# Exercise task A
Summarize the article on 1930s Bentleys in two sentences.

# Quoted text
────────
TLDR
Bentley built five distinct models across the 1930s, and they split cleanly into two eras. The Cricklewood cars — 8 Litre, 4½ Litre (including the supercharged Blower), and Speed Six — were built under W.O. Bentley before the company went bankrupt in 1931. The Derby Bentleys — 3½ Litre and 4¼ Litre — came after Rolls-Royce bought the wreckage and turned Bentley into a quieter, more refined machine. The Speed Six is the one with the Le Mans wins. The Blower is the one everyone’s heard of, mostly because it never won anything. The 8 Litre is the rarest and, arguably, the best engineering Bentley ever put into a road car pre-war.
Table of Contents
- The two eras of 1930s Bentley, briefly
- Bentley 4½ Litre and the Blower
- Bentley Speed Six
- Bentley 8 Litre
- Derby Bentley 3½ Litre
- Derby Bentley 4¼ Litre
- Spec comparison table
- What these cars are worth now, and where to find one
- Why they still matter
The two eras of 1930s Bentley, briefly
Every list of “1930s Bentleys” is really two different companies wearing the same badge. From 1919 to 1931, Bentley Motors was Walter Owen Bentley’s own outfit, based in Cricklewood, north London, building big, loud, overbuilt cars for people who raced them at Le Mans on the weekend. It went bankrupt in 1931, caught in the same industry collapse that was reshaping car manufacturing, undone by the Depression and the sheer cost of racing-grade engineering. Rolls-Royce bought the name — reportedly by outbidding Napier in a bit of corporate sabotage dressed up as a rescue — and moved production to its own factory in Derby.
────────
# Extracted entries
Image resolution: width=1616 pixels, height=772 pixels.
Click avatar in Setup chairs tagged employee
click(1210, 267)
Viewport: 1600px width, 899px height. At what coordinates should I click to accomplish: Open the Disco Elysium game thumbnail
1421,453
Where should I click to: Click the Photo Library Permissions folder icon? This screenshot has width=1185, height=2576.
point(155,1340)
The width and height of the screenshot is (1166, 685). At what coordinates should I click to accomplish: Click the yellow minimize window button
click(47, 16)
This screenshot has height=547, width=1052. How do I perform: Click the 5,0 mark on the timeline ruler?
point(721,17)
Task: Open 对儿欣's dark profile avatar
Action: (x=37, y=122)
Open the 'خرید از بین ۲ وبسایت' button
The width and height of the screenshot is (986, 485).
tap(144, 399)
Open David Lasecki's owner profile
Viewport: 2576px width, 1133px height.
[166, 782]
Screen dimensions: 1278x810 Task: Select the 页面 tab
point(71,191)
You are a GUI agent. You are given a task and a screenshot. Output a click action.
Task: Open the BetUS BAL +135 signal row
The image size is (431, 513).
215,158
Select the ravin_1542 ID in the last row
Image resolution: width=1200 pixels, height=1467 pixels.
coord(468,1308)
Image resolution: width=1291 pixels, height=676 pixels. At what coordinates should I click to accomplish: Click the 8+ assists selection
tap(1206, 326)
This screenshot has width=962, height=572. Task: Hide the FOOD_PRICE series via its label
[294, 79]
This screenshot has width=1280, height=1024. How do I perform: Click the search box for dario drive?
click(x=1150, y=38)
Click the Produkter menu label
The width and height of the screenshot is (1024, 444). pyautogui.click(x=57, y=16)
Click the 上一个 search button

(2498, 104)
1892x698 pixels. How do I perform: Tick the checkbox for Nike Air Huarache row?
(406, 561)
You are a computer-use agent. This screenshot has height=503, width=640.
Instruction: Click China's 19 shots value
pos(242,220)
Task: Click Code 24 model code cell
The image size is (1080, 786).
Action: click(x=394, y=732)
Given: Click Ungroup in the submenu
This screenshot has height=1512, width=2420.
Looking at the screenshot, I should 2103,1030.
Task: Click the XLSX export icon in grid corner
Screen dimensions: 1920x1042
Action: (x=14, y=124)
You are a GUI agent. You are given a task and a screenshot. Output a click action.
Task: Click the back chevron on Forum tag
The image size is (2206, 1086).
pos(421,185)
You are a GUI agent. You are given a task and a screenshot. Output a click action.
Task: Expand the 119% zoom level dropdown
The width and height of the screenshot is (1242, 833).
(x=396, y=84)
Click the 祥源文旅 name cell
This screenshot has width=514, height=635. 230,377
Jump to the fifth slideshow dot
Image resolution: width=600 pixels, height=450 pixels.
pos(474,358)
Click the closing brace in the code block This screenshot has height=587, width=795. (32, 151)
────────
# Exercise task B
In the records, copy out the lines from the one containing "You are a computer-use" to the one containing "pos(421,185)", both included, without changing anything.

# Written reply A
Bentley built five models in the 1930s, split between two eras: the Cricklewood cars (the 8 Litre, the 4½ Litre including the supercharged Blower, and the Speed Six) were made under W.O. Bentley before the company went bankrupt in 1931, and the Derby Bentleys (the 3½ Litre and 4¼ Litre) came after Rolls-Royce bought the name and moved production to its Derby factory. The Speed Six won at Le Mans, the Blower is famous though it never won anything, and the 8 Litre is the rarest and arguably Bentley's best pre-war road-car engineering.

# Written reply B
You are a computer-use agent. This screenshot has height=503, width=640.
Instruction: Click China's 19 shots value
pos(242,220)
Task: Click Code 24 model code cell
The image size is (1080, 786).
Action: click(x=394, y=732)
Given: Click Ungroup in the submenu
This screenshot has height=1512, width=2420.
Looking at the screenshot, I should 2103,1030.
Task: Click the XLSX export icon in grid corner
Screen dimensions: 1920x1042
Action: (x=14, y=124)
You are a GUI agent. You are given a task and a screenshot. Output a click action.
Task: Click the back chevron on Forum tag
The image size is (2206, 1086).
pos(421,185)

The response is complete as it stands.